ENTRIES SUPPLIED:
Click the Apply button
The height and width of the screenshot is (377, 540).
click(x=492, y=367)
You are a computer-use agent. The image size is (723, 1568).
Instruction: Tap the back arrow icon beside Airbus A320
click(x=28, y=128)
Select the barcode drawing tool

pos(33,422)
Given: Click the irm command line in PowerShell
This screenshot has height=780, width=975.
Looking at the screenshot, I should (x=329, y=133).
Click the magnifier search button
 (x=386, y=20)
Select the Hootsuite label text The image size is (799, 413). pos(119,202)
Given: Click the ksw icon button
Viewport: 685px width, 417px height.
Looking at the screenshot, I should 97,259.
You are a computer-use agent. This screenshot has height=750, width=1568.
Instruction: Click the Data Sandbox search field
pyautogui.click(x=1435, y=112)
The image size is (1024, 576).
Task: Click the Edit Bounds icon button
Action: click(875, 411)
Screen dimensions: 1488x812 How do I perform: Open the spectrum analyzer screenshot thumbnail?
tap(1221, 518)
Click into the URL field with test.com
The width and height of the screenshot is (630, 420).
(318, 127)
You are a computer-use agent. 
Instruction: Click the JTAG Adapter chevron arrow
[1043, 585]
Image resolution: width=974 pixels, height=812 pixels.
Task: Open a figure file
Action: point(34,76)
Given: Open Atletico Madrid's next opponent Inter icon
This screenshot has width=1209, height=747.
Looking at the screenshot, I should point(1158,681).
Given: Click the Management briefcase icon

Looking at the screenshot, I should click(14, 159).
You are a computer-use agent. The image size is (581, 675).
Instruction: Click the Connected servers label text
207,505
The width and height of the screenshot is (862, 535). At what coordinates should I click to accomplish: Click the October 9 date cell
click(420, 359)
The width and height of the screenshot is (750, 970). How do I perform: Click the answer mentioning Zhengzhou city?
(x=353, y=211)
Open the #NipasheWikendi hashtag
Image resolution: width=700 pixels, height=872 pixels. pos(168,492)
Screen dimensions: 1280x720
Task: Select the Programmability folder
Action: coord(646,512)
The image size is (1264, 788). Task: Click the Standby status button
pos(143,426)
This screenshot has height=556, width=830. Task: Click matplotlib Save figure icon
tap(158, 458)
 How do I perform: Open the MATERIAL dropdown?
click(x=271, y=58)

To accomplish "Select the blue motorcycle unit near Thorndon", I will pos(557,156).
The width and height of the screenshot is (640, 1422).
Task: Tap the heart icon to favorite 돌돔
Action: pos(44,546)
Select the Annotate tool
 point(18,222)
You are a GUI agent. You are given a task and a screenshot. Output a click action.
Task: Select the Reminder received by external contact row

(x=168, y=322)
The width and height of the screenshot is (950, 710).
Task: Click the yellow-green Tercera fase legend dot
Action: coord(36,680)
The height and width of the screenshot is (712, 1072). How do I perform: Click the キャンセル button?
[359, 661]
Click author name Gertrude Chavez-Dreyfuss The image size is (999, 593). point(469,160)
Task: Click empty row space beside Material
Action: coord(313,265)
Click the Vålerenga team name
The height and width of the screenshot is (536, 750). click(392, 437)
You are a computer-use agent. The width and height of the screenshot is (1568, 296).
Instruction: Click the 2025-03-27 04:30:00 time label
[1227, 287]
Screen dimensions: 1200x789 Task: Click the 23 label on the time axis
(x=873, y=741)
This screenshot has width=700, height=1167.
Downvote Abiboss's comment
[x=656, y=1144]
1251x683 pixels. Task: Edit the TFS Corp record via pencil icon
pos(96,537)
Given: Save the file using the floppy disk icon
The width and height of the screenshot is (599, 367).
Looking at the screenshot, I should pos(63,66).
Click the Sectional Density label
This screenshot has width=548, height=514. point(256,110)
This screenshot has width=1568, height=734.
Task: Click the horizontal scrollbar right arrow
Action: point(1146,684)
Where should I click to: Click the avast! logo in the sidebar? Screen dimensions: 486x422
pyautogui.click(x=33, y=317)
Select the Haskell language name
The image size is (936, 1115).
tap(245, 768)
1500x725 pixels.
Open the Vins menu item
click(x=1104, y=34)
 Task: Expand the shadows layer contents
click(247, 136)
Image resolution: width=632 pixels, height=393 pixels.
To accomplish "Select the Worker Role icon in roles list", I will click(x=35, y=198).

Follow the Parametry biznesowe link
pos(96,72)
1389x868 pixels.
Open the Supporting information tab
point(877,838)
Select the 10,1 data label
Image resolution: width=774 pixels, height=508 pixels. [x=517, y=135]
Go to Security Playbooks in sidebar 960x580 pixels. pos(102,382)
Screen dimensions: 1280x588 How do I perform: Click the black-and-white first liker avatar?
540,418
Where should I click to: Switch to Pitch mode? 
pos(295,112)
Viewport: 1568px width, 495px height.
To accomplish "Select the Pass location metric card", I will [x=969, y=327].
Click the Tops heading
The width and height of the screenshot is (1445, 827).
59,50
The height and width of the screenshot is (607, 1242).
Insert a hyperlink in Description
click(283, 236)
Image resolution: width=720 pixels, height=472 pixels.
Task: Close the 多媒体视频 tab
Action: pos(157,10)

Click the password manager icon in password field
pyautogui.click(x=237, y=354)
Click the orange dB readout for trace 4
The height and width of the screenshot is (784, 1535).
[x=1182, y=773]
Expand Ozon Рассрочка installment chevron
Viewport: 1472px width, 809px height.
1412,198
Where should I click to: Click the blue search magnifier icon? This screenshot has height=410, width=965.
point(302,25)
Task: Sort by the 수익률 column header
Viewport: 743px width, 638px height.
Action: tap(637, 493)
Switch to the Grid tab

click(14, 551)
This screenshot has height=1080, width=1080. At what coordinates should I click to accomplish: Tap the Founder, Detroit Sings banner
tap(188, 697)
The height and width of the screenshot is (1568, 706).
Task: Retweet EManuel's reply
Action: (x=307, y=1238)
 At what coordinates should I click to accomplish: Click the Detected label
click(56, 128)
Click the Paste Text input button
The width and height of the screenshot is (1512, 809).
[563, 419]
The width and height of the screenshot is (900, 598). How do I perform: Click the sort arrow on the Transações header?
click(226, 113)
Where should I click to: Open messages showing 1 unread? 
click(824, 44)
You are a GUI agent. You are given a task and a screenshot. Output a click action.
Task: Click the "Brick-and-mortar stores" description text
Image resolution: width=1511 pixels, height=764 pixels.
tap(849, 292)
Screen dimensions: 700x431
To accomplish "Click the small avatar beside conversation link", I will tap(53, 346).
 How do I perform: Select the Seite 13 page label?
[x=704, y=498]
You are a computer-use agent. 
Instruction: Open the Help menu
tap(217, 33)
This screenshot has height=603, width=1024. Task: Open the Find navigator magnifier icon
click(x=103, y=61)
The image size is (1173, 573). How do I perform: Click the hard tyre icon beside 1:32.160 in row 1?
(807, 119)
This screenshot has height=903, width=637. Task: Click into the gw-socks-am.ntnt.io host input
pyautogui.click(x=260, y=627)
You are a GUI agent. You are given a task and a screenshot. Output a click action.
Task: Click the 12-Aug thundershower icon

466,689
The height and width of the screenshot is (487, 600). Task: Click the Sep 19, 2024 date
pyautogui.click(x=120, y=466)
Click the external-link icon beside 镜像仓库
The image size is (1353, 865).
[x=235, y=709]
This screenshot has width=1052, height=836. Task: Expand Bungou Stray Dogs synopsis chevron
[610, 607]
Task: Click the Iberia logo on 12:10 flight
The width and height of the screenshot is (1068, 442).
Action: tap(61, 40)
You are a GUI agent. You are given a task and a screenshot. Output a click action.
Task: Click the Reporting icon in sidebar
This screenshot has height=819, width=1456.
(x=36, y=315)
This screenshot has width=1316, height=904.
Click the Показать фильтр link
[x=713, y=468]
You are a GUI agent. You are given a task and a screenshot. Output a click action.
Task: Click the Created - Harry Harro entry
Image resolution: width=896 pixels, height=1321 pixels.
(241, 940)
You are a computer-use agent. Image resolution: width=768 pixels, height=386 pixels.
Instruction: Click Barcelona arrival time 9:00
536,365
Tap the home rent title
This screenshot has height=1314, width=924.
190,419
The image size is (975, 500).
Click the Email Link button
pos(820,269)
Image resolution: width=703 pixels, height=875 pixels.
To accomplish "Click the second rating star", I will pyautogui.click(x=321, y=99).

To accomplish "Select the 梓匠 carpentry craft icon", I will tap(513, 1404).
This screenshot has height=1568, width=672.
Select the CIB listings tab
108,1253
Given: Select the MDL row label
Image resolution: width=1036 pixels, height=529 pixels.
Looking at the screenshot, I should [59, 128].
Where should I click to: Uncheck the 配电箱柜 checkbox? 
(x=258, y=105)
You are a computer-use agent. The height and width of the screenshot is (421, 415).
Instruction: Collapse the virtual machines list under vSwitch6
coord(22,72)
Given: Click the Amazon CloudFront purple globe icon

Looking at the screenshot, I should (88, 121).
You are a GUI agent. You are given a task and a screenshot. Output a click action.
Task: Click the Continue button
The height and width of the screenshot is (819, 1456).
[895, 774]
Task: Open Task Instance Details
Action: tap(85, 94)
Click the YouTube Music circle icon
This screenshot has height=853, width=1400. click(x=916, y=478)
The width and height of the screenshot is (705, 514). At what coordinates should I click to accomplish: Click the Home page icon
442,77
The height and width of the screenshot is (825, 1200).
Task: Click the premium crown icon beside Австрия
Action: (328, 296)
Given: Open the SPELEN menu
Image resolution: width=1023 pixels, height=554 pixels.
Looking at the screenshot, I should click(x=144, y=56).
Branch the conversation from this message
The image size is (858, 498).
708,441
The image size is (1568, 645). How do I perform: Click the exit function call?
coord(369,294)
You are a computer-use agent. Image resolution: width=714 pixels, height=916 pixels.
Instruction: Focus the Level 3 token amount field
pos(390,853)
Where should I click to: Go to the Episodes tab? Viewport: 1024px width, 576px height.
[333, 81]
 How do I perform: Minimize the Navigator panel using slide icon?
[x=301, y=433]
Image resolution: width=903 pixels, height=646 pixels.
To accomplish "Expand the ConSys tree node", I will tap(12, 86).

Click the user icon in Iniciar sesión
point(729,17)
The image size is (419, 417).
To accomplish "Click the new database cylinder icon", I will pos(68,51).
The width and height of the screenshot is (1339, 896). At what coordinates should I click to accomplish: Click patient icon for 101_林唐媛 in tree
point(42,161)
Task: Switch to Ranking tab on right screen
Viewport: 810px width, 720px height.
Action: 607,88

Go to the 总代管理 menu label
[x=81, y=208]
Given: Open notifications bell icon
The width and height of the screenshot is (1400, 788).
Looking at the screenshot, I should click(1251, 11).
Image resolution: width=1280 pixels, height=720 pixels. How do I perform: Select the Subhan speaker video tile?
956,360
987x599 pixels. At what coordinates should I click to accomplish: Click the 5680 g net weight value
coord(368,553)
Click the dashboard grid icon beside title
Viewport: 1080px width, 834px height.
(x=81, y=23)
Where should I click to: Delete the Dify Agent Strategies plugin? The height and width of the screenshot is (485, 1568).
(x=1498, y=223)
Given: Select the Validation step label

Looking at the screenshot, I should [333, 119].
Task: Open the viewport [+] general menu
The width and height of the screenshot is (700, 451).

EXERCISE:
Please filter the entries for the word "conversation" and copy the lines that have it.

THE ANSWER:
To accomplish "Click the small avatar beside conversation link", I will tap(53, 346).
Branch the conversation from this message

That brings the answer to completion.